Compliance in silos…
Governance and Risk Management are familiar topics in the Board Room. It is therefore surprising that companies always feel under pressure to meet compliance deadlines of one type or another and often panic to implement solutions they believe will address the most visible, urgent or potentially costly to ignore regulation looming on the horizon, without even putting this into the context of the existing enterprise risk management framework. Many businesses are now on their second or third cycle of trying to automate processes related to compliance with specific policies, industry standards, and government regulations. With requirements evolving, companies find themselves with discrete solutions for PCI DSS, Data Protection, FSA, SOX and others. Although these businesses have achieved some successes with their initial projects, much of the success has been short lived, and costly. Suppliers of such solutions are often guilty of perpetrating this vicious circle by describing their offering as the next “silver bullet” and such solutions became expensive to maintain and impossible to integrate or scale. More specifically, investments in information security get more and more difficult to secure as sustainability cannot be demonstrated to the Board. And then you get the next high profile data breach…

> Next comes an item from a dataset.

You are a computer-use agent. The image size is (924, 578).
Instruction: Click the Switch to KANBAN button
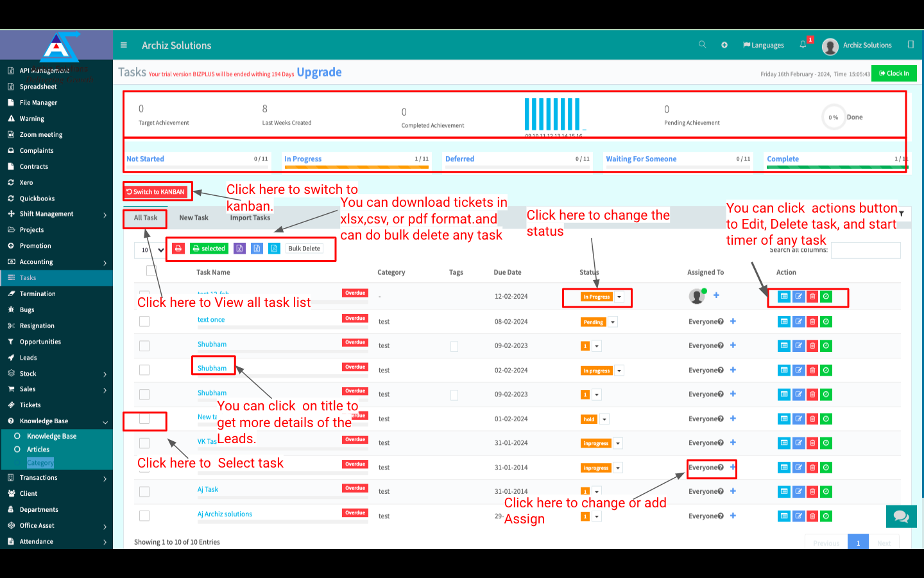click(158, 191)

It’s war, Jim, but not as we know it…
In our increasingly globalised world economy, competition is intense and threats have a worldwide impact. Good corporate governance can make a difference to how companies are viewed.
Compliance is about providing evidence that controls are in place and is a tactical exercise to ensure business continuity. However, it is not inherently risk aware, nor is it economically sensitive. Too much emphasis on compliance can actually increase risk by giving people a false sense of security. Risk Management can be defined as the identification, assessment and prioritisation of risks followed by coordinated and economical application of resources to minimise, monitor, and control the probability and/or impact of unfortunate events. By connecting control – and therefore compliance – to risk, businesses can achieve major improvements in their enterprise risk management initiative.
In order to fight cybercrime, organisations therefore have to find a way of connecting risk management – already understood in the board room – with information security controls in order to improve their security posture according to their risk appetite.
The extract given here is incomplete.